Plant distant grafting can produce stable genetic variation, which is a new method for germplasm innovation. Two chimeras, peach/apricot (PA) and apricot/peach (AP), were created through two-way grafting between peach and apricot. The leaves, flowers and fruit phenotypes of chimeras were significantly different to self-rooted rootstock. In order to investigate the causes of such changes, transcriptome and proteome integrative analyses were conducted on apricots from these two chimeras. Many differentially expressed genes (DEGs) and differentially expressed proteins (DEPs) that may be connected to the development of grafted apricot hybrids were identified and explored based on function. Moreover, we found 76 genes in forward-grafted PA and 46 in reverse-grafted AP that overlapped both in DEGs and DEPs (DEGs/DEPs) via transcriptome–proteome integrative analysis.

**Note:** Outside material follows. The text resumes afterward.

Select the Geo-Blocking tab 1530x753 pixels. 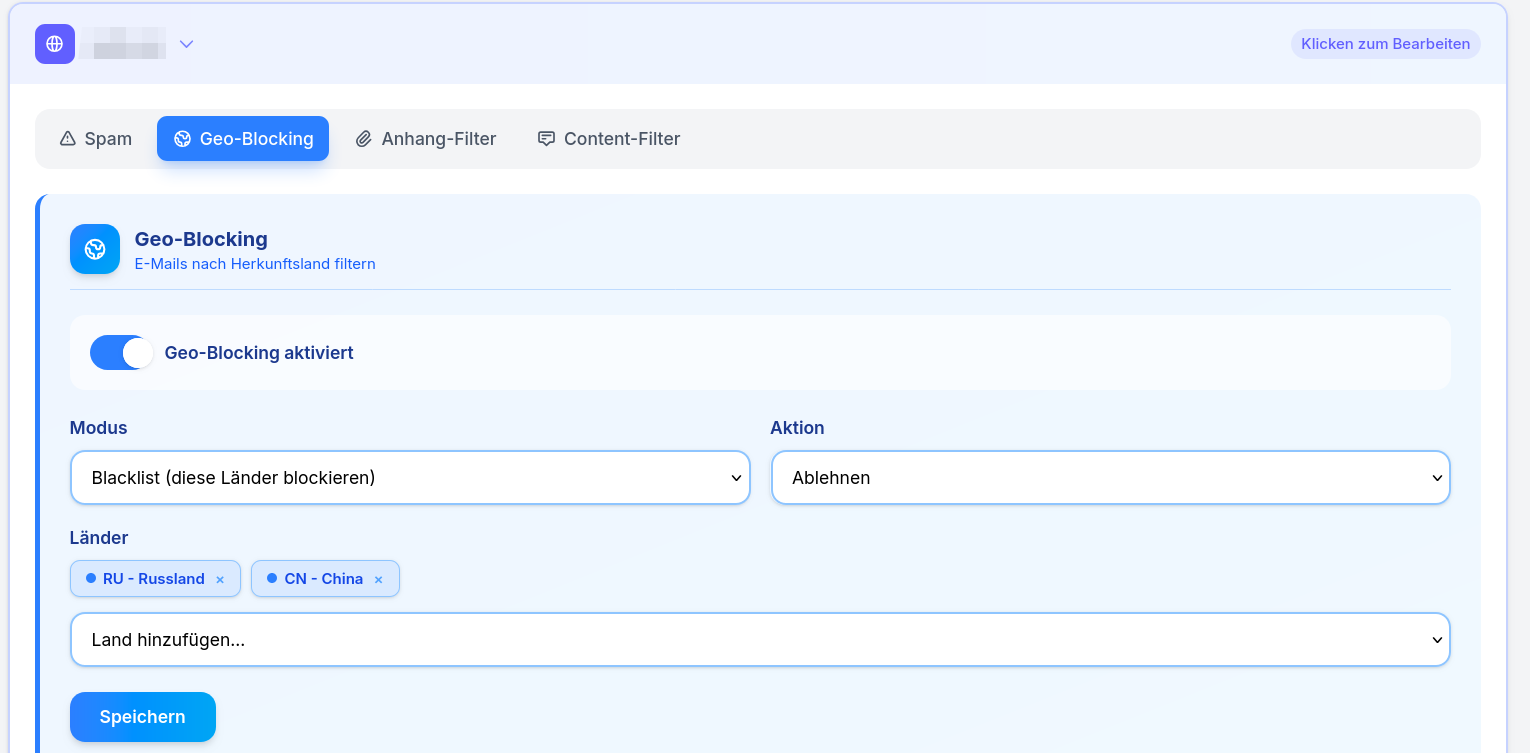click(x=243, y=139)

Mapping the Kyoto Encyclopedia of Genes and Genomes (KEGG) pathway database in PA and AP, the top significant enrichment pathways of DEGs/DEPs included lipid metabolism (fatty acid elongation, cutin, suberine and wax biosynthesis, fatty acid degradation and alpha-linolenic acid metabolism) and carbohydrate metabolism (glycolysis/gluconeogenesis, starch and sucrose metabolism and galactose metabolism), revealing that lipid metabolism and carbohydrate metabolism may play an irreplaceable role in the development of grafted apricot hybrids. Taken together, this work uncovered numerous candidate transcripts and proteins involved in the development of grafted apricot hybrids. The molecular mechanisms provide new insights into this important process in other heterografting hybrids.